Week 5 (2/13, 2/15)
Teams Reports
I want weekly emailed status reports from each team! Starting this week.
Atlantic Council Open Source Report
At www.atlanticcouncil.org/in-depth-research-reports/report/open-source-software-as-infrastructure. The issue is how to deal with open-source security. Lots of small projects get pulled into big things, and how do we handle security issues? This report is very much in favor of continued use of open source; the EU on the other hand is looking at a much more punitive model, that may make open source impossible to use in commercial projects.
Vaultwarden switches to AGPL3: www.reddit.com/r/selfhosted/comments/110t8ni/vaultwarden_relicenses_to_agplv3. Vaultwarden is a fork rewritten in Rust of Bitwarden, which is a password manager. The AGPL3 makes a lot of sense here: end users have a legitimate need to see the code.
New Hampshire once again on the cusp of enshrining Software
Freedom into law
https://libreboot.org/news/usa-libre-part2.html
Mostly this particular bill means that the state government will no longer
be allowed to require use of closed-source software, or require that
documents be submitted in closed-source formats. This affects schools, for
example, and tax filing.
Finally, the title says it most:
Is there a Correlation between the Use of Swearwords and Code
Quality in Open Source Code?
Bachelors thesis of Jan Strehmel at Karlsruher Institut für Technologie: cme.h-its.org/exelixis/pubs/JanThesis.pdf
Strehmel finds the answer is yes, and conjectures that it may be due to
greater emotional commitment.
Strehmel worked with the team developing the SoftWipe tool for measuring
code quality.
SoftWipe runs various checks to produce a software quality score: it compiles your program using clang and checks for compiler warnings; it activates almost all available warnings here. It runs your program with clang sanitizers activated, which detect memory errors and undefined behavior. It checks for the usage of assertions. It runs the following static code analyzers: cppcheck, clang-tidy, KWStyle, and lizard. Lizard is also used to find your programs average cyclomatic complexity and code duplication.

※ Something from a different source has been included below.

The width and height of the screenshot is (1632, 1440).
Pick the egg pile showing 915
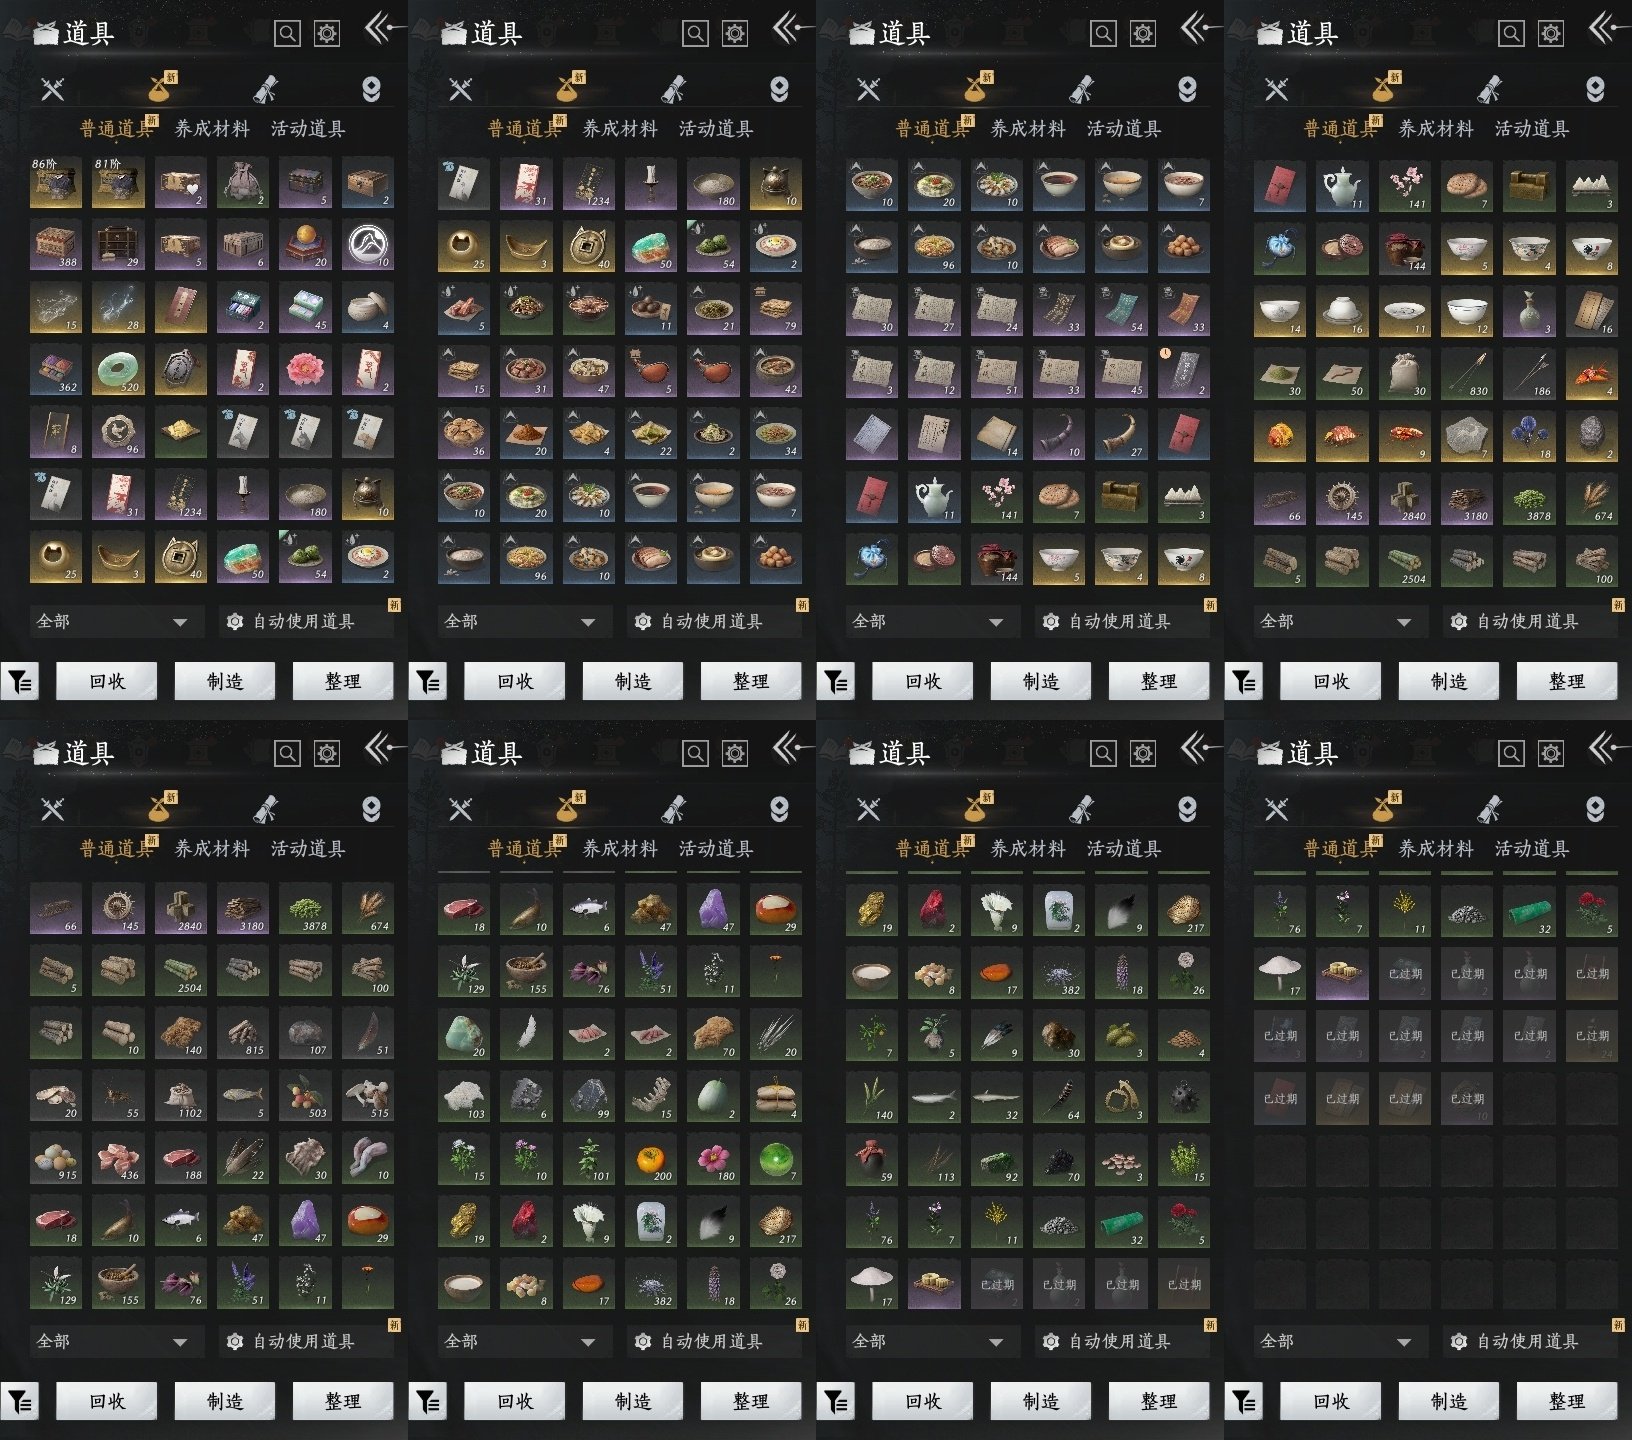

Licensing, at the Server-Side Public License.
Wednesday:
Locus → My Academics → Engaged Learning →Add/Edit/View. Remember that your "organization" is just Loyola University (that is, you're not going off-site), and you are working on an open-source software project.
There's a longer document, experiential_tutorial.pdf, in the Sakai Resources folder. There's also luc.edu/experiential.
After you create your entry, I'll get notified that I'm supposed to approve it.
start with Mongo
How do these factors play out in the success of Linux?
A third factor is Torvalds' policy on contributions: all are welcome, but they start out as non-mainline extensions, patches or modules.
386BSD
Why did Apple create the Clang compiler, and switch from gcc?
In 1989 NeXT computer apparently added support for Objective-C to gcc, and distributed the binaries but never released the source. But this isn't the whole story: Clang is a front-end that is part of the LLVM open-source compiler project, which is licensed under the Apache license.
Even that isn't the whole story: while at UIUC, Chris Lattner did major development work on the LLVM compiler collection, and wrote his PhD thesis about it. After he got his PhD, Apple hired him to turn LLVM from a research compiler to a robust production compiler. And the source is still open.
One issue is that, back when gcc was first developed, compilers were strictly black boxes, that converted your source code to object code. But this is no longer really true: most IDSs have extensive hooks into their compiler. This way they can show compiler error messages tied to line numbers, and show syntax errors before compilation (because the parser runs on your source as you type). Clang also supports code-analysis plugins; under the Apache license, such plugins can remain proprietary. Could the plugin issue be the real reason for Clang? Clang also has internal structural features that make it easier to tie late-compilation and even run-time issues back to a specific source location.